[Document section]
------------

I write this personal reflection on the late gay writer David Rakoff’s final book in a month of anniversaries in Rakoff’s life and my own.
David Rakoff died of cancer on August 9, 2012 at the age of 47. His novel, the brilliant “Love, Dishonor, Marry, Die, Cherish, Perish” written entirely in rhyming couplet verse, was published posthumously and became available in August 2013. He was working on this book, in which he invested so much of his literary aesthetic and tender yet acerbic humanity, right up to the final weeks of his life. Rakoff approached his impending death with a profound sense of satisfaction that he would be able to finish this book, his most ambitious piece of writing, and bequeath it to the world as his final testament and gift.
As I laughed and cried my way through it, exactly a year after his death, I found myself stunned by the vibrancy of the characters, the scope of the inter-related story lines covering almost the whole of the twentieth century, and the incisive analysis of individual and political conflict, all depicted through witty and (for the most part) exceptionally well-crafted poetry.
Paul Rudnick’s review of the book appeared in the New York Times on August 1st. In a NYT’s podcast the following day, Rudnick referred to the title as depicting how Rakoff’s novel “deals with all the great verbs of life.” I agree with Rudnick. Indeed, despite the book’s slimness at only 117 pages, “Love, Dishonor, Marry, Die, Cherish, Perish” is a magnum opus of most of our personal and societal life experiences, values, traumas, hopes, disappointments, joys, and despairs.
We all share these superficial and profound dimensions of life. As I read the book, they came together for me with particular poignancy given the number of anniversaries in my own life that fall in August:
- August 7, 2009 – the date on which my long-term gay lover Bill was diagnosed with stage four pancreatic cancer;
- August 11th – the birth date of my younger brother who committed suicide six months before Bill’s death;
- August 13th – my parents’ wedding anniversary, now both deceased;
- August 17th – the date on which Bill and I always celebrated our anniversary, a tribute to the occasion of our first romantic date in 1976;
- August 23,2009 – the date that Bill died, sixteen days after his diagnosis.
I have commemorated Bill’s and my life together and the story of the two weeks of his dying in the memoir “August Farewell – the last sixteen days of a thirty-three year romance.”
August – the month from heaven and hell for both David Rakoff and me.

------------

[Raw data]

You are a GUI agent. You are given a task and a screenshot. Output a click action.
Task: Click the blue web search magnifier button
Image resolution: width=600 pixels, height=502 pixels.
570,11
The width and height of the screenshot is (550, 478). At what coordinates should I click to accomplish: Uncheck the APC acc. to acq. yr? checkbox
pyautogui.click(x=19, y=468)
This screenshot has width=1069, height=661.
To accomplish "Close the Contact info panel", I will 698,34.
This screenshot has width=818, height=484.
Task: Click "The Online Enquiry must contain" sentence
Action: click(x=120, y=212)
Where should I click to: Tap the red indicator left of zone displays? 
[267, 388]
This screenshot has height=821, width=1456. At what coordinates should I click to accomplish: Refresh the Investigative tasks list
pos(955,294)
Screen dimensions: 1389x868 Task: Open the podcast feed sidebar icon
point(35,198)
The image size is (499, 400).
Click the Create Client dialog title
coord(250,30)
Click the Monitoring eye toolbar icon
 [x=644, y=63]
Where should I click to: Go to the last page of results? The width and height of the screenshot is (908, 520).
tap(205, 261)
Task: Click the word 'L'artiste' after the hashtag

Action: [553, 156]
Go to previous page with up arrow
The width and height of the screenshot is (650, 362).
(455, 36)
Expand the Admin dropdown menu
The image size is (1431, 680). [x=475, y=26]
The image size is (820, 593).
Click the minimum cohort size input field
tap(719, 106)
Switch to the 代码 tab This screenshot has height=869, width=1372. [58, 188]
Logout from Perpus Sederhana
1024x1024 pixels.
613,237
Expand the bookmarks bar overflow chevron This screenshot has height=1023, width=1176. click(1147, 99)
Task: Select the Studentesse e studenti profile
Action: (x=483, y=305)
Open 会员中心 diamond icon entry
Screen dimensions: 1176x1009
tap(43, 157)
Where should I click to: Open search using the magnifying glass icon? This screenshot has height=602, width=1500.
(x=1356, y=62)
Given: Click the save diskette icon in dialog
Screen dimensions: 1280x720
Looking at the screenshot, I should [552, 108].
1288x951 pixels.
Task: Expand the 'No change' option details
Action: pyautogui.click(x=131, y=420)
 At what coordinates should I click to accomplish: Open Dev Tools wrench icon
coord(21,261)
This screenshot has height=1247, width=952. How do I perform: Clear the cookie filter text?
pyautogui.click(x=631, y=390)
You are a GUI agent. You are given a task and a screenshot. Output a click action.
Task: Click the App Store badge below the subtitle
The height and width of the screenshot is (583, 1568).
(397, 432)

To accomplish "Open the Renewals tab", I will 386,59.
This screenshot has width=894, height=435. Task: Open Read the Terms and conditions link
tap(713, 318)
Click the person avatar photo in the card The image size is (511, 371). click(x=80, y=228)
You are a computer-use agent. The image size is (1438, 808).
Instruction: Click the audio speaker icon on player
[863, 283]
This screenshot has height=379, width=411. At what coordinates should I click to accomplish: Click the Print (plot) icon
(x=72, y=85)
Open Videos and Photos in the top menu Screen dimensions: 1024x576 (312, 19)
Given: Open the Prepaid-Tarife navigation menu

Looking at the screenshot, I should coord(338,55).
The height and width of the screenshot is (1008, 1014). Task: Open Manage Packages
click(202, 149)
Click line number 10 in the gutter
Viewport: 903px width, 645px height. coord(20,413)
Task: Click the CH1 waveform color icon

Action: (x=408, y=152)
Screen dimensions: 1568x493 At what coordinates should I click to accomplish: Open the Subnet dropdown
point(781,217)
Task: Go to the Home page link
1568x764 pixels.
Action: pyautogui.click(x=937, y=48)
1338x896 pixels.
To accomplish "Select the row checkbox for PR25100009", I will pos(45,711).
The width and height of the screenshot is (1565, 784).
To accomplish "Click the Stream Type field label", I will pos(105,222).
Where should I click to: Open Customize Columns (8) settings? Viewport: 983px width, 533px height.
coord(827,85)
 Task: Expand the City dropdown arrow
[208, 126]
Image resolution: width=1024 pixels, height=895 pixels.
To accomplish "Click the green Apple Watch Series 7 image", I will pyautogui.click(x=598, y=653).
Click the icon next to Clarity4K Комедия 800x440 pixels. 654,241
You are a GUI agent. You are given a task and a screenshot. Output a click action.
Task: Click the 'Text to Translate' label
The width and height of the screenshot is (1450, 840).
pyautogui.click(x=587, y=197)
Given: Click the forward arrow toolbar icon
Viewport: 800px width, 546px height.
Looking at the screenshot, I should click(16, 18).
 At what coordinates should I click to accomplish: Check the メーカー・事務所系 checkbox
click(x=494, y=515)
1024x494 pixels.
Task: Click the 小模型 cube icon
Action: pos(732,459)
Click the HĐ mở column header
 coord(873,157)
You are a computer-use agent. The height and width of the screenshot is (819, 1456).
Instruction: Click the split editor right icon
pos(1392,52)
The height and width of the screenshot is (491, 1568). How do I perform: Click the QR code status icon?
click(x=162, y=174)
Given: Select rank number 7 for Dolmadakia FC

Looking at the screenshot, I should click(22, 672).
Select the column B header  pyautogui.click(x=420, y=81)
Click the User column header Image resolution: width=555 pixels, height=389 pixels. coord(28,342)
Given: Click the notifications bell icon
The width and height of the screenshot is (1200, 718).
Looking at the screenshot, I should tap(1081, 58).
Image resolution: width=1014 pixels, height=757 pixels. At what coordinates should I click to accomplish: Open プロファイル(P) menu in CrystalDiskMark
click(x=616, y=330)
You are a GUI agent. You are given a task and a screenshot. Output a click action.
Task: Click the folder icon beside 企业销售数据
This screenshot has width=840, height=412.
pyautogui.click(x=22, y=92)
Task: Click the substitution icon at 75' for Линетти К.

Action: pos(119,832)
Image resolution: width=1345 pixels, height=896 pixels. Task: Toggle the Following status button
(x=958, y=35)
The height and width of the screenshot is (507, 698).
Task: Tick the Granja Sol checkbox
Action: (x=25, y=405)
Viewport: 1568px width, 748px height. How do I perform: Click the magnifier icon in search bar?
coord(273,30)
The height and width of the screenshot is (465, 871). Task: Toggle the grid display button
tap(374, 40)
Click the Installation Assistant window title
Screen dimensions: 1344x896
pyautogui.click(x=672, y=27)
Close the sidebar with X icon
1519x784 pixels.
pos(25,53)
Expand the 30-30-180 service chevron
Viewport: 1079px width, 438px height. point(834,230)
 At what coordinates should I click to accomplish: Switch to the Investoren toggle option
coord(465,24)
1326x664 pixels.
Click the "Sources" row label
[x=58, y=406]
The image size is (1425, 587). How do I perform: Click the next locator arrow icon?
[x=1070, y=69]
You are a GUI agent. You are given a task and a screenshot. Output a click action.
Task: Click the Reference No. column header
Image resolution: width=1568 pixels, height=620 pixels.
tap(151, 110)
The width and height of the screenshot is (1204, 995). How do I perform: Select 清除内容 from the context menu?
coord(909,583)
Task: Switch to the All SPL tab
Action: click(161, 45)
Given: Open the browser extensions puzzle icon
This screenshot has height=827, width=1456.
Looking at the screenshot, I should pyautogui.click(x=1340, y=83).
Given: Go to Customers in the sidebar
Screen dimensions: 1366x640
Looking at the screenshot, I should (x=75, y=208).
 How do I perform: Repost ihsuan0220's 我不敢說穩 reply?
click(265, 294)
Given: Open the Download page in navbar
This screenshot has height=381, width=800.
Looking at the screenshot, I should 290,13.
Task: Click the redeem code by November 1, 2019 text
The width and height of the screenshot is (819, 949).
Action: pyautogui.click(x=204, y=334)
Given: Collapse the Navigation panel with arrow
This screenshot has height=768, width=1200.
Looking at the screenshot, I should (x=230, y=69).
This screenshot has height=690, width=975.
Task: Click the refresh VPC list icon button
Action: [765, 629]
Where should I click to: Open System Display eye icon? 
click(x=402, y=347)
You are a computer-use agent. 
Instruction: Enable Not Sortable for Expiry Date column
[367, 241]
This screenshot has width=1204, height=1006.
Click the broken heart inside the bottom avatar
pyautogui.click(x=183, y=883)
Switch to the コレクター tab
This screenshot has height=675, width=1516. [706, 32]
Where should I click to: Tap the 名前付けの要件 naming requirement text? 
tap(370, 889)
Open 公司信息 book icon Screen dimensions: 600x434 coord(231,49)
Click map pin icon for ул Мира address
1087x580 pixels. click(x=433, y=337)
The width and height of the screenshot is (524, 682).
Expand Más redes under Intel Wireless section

------------

[Work instructions] According to the reflection on David Rakoff's final book, what verse form is the novel written in?

[Task response] Rhyming couplet verse.